Friday, January 25, 2013

Stories

I don't really have this one mapped out... we'll see how it goes.

A while ago I was shown a film called Weekend, which is a gay love story. I usually balk at calling things gay anything (why can't it just be a "love story" and all that crap), but in this case the qualifier is quite essential. More on that later.

Anyway, I thought the film was really good - especially the acting and the dialogue. Real people talking, and not talking. Meanings carried inbetween. I figured it was a cool new addition to my catalog of relationship studies.

A day went by, then two, and I realized that it didn't go away. A buzz in the back of my head, a lump in the pit of my stomach - it was still there. I got my own copy, re-watched a few scenes. Started cutting out clips, and flinging them at people. I spread the word. Finally I rested, satisfied.

Some time after, my mother asked me if I could get the movie for her. I had sent her a song that played over the end credits (it was very much her sort of music). She did some digging around on YouTube, found a couple of scenes, and wanted to see the whole thing. I figured why not, except the Polish subs were pretty horrible, so I decided to tweak the translation first. This of course meant that I had to see the whole thing again, which rekindled my urge to share it with someone.

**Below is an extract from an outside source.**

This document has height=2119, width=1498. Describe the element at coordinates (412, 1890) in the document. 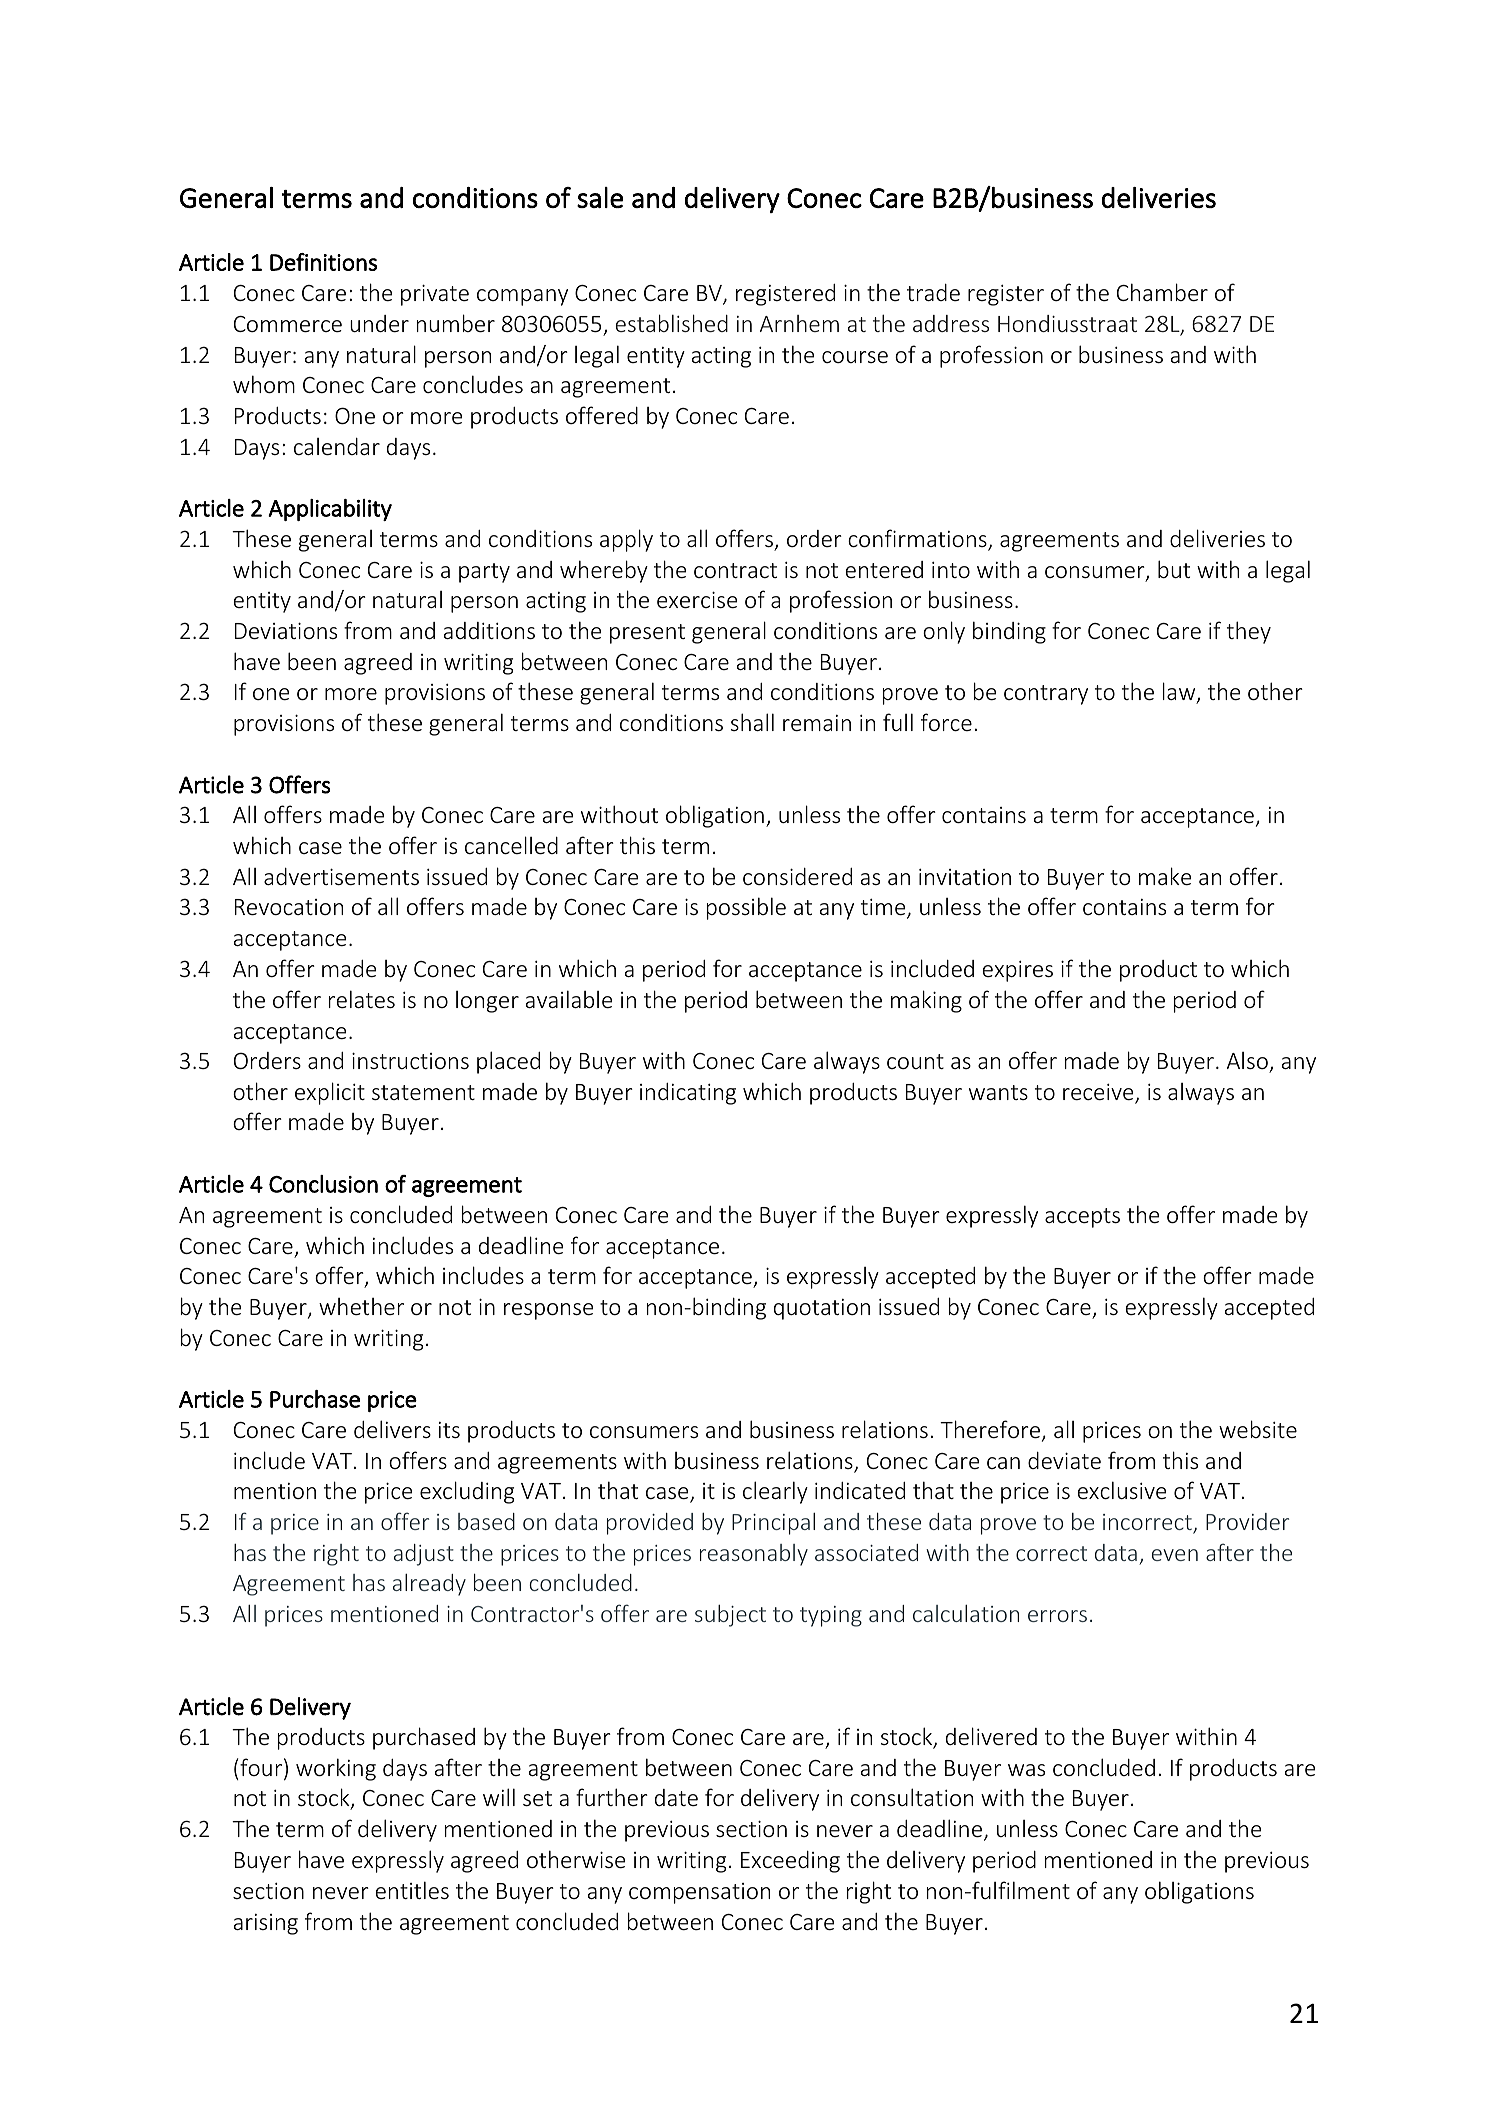

I see `entitles` at that location.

Today I watched the whole thing with Ana, and here is where - at long last - the Thoughts come in. One of the characters in the movie is a self-proclaimed artist and semi-militant gay... activist, I guess? If you consider speechifying about the societal structure to be activism. It's even nicely played up for humor, when he delivers a drunken sermon on the inherent heterosexuality of narrative in popular culture to an increasingly confused middle-aged bar patron. The thing is, my first reaction was to roll my eyes at most of the stuff he said. And then roll them again once I realized that he also serves as a delivery system for the filmmaker's thoughts on the subject (it actually gets a bit meta at one point, with the guy musing on whether anyone will see his work, since it's just gay stuff - but the character is so well-written that I hadn't picked up on it at first).

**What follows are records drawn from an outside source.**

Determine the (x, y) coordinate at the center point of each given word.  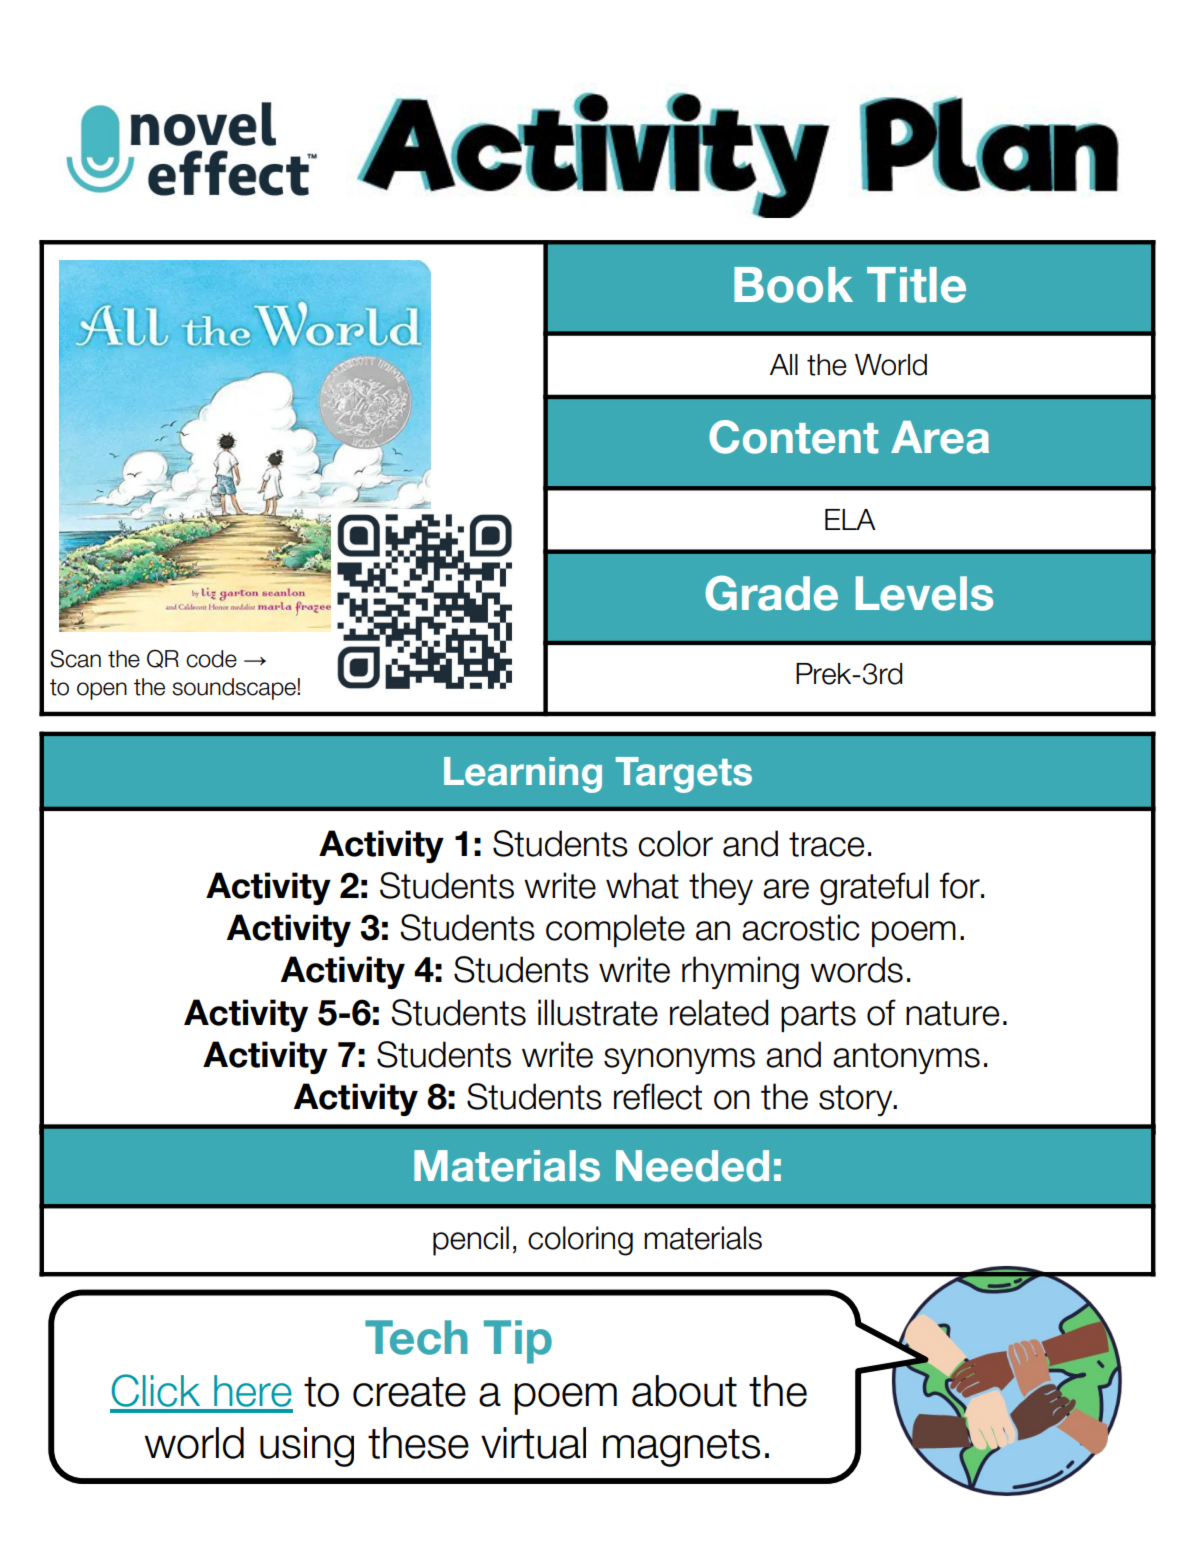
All (784, 364)
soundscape (235, 689)
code (211, 659)
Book (793, 285)
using (307, 1447)
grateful (874, 888)
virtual (533, 1443)
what (642, 885)
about (684, 1391)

I kept thinking that I long for the day when you don't need to have a character give the audience a crash course in Being Gay in Our Society, and highlight the suckage involved. Or preach on the importance of taking charge and making up "our own" - i.e. gay - stories. Once again: why do they have to be gay? Why can't they just be "stories"?

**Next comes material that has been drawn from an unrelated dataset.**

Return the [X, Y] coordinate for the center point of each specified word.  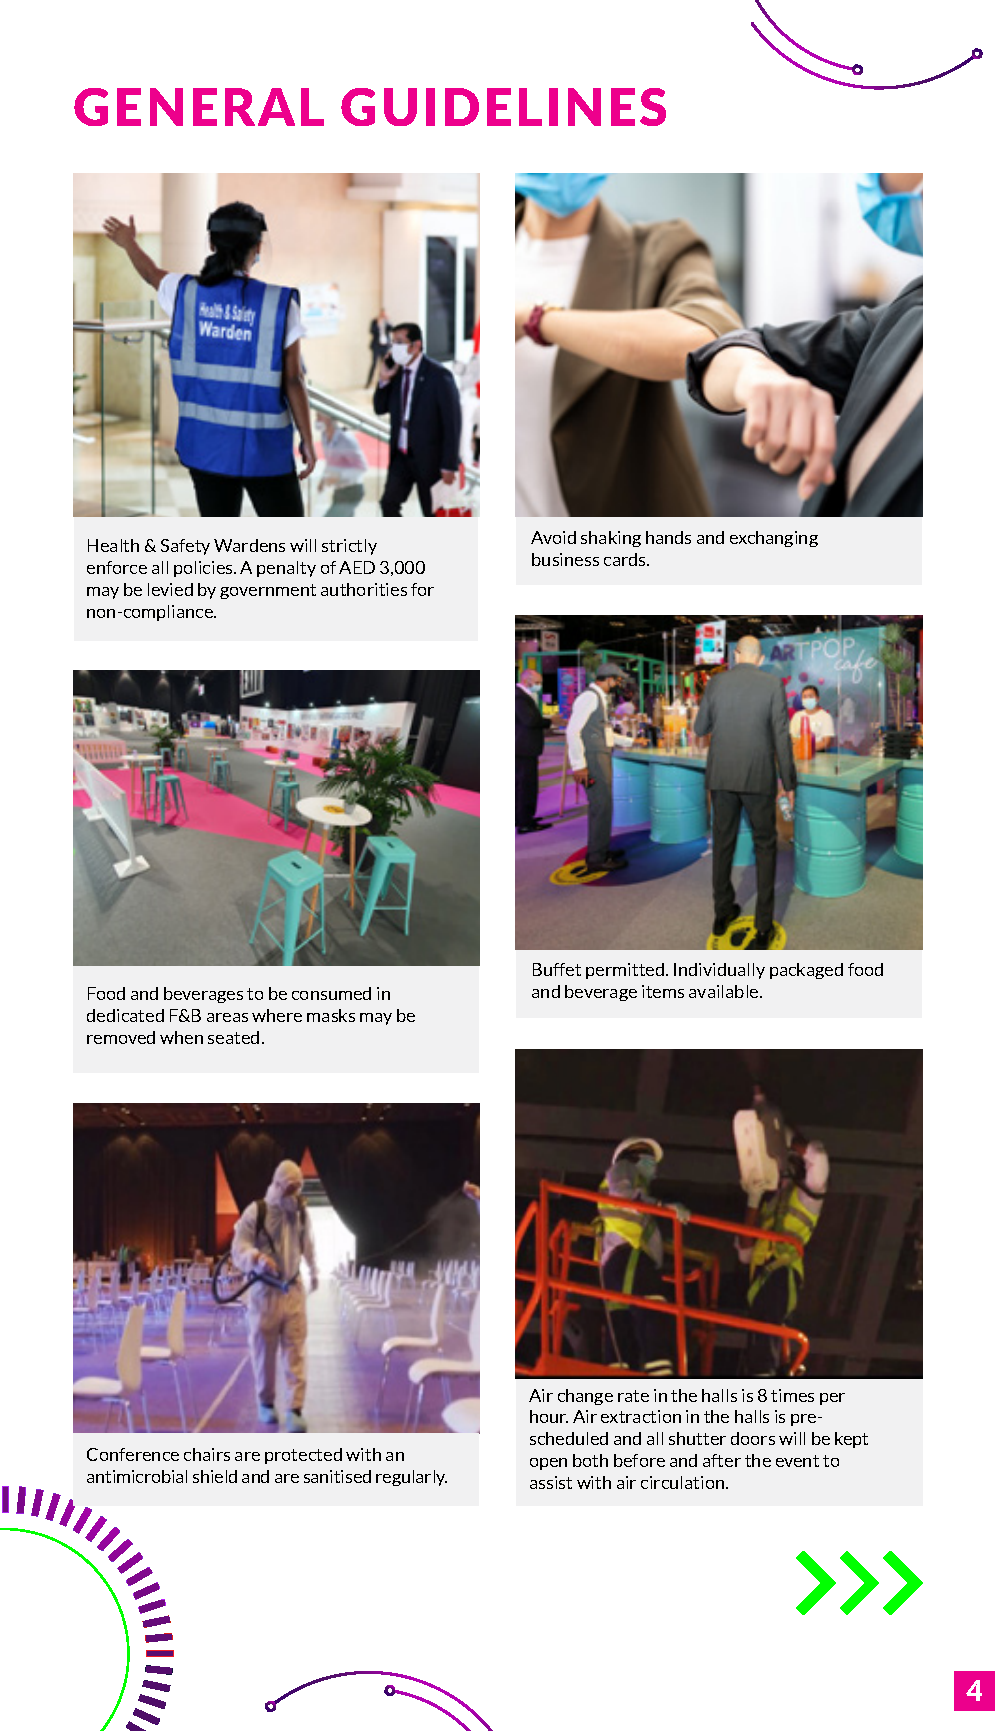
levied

Well, the thing is... maybe they can't. Or maybe they shouldn't. It's been hours, and I'm still riding a wave of crushing melancholia. The thing punched right through me and pulled out a horrible, gnawing hunger right to the surface. I can recall only one other instance of me having this guttural a reaction to a film - and that was after seeing Angels in America.

I get emotional watching... my first instinct was to write "universal", but yes, the truth is "straight" stories. Stuff happens, I empathize, I appreciate the nuances, I revel in the dynamics. But I do not get fucking incapacitated. That stuff gets filtered and translated through my brain, I guess. Meanwhile, this movie bypassed all those checkpoints, and interfaced directly. And I doubt that's because it was just that good.

The sinking feeling will pass, I should have it locked and chained again in a day or two, but I guess I might need to rethink some of my kneejerk reactions towards ghettoization.